How does it work? How does it actually intercept a drone? 

It involves radio waves. The device is outfitted with rather sophisticated cameras that can identify a drone or multiple drones approaching the area. And then it has a rather strong directional antenna, which can overwhelm the drone with radio waves. It's sort of the equivalent of a denial-of-service attack, which, on the web, is when you overwhelm a web server with requests so that it can no longer respond to any. It's a similar analogy, where you're overloading the drone with radio waves, severing the connection it has with its operator so that once disconnected with the pilot, the drone doesn't know what do, so it just hangs there, frozen, in mid-air, until it runs out of energy or batteries, at which point it floats to the ground. 

Floats? Or crashes? 

Well, most drones are designed to float. If they don't have that programming, yes, it will crash. But the [freeze ray] manufacturers actually tout this feature as being part of its covert capabilities. The idea being that a drone operator is flying their drone, out and about. All of a sudden it freezes in mid-air, it's no longer responsive and then it comes to the ground. So the hope is that that individual operator has no idea that they've been intercepted by this drone ray, thus protecting the privacy and security of whoever has that drone ray installed.

The people who are really into drones seem like a hardy bunch. Won't they just come up with a way to combat this technology?

Yep. Pretty much. And it speaks to the problem of fighting technology with technology. 'Cause you can always get more technology to get around it! In this case it would involve preprogramming the drone. So rather than having remote piloting, you would just already set its route ahead of time. Let's say you wanted to scout out a military base, you could say: "Here's the route I want you to take; go and fly back," kind of like a boomerang. And that's why I prefer to call drones "flying robots." Because like robots, they can be reprogrammed. They can be modified. They can be changed. And that's where this drone ray is really designed for basic consumer drones, but not the kind of custom jobs that the real enthusiasts or drone professionals are more capable of. 

Are we going to be looking up soon in the sky and seeing drones fighting drones overhead?
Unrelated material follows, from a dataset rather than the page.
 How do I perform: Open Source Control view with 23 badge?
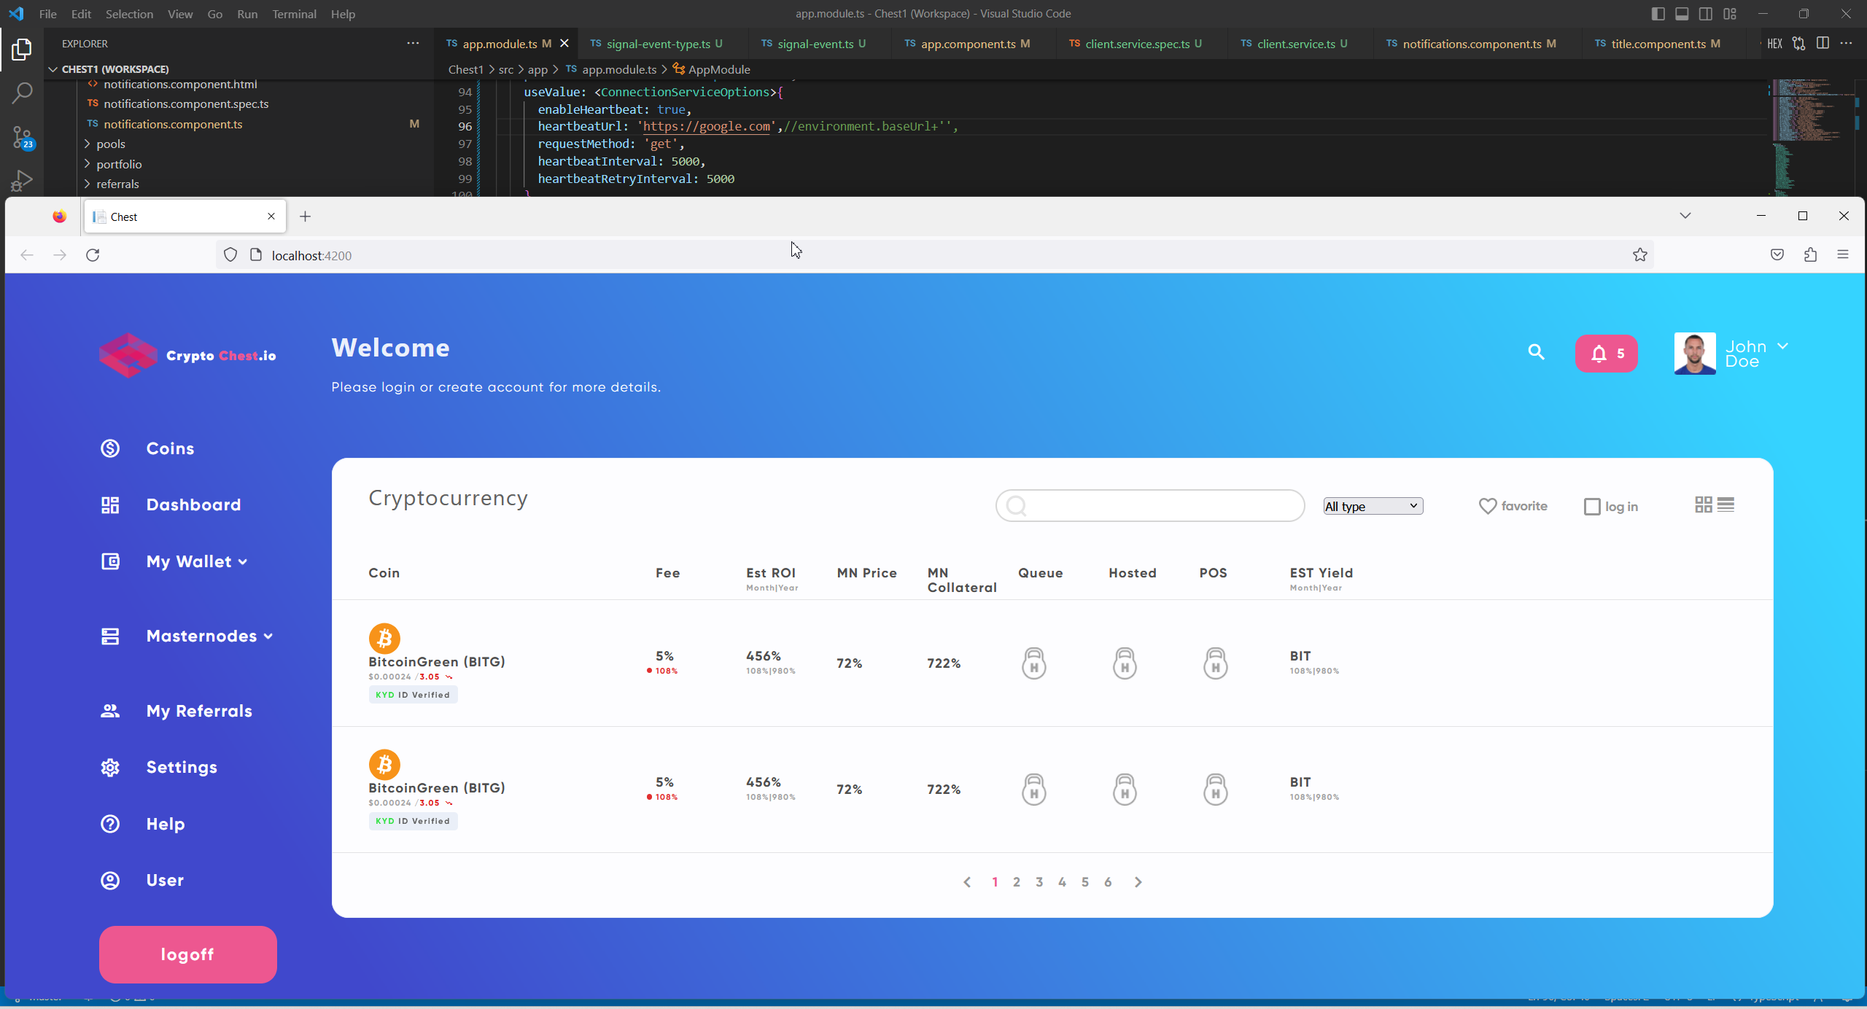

It certainly evokes that, the idea of drone wars, that you have different types of competing technology fighting each other. Interestingly enough, I found this project called SkyJack — a set of software that you can install on consumer-grade drones, and it can hack other drones in mid-flight. So we've been talking about a scenario in which, say, a property owner has a ray that freezes drones. Well, using SkyJack, you could have your own fleet of drones. They detect an incoming object, they fly up to intercept it, wirelessly hack it and then get it to join your swarm as if it's a group of pirates. And all of this exists currently, right now. It's more a question of — if these drones become more accessible and more affordable — we'll see them proliferating as more people find uses for this technology.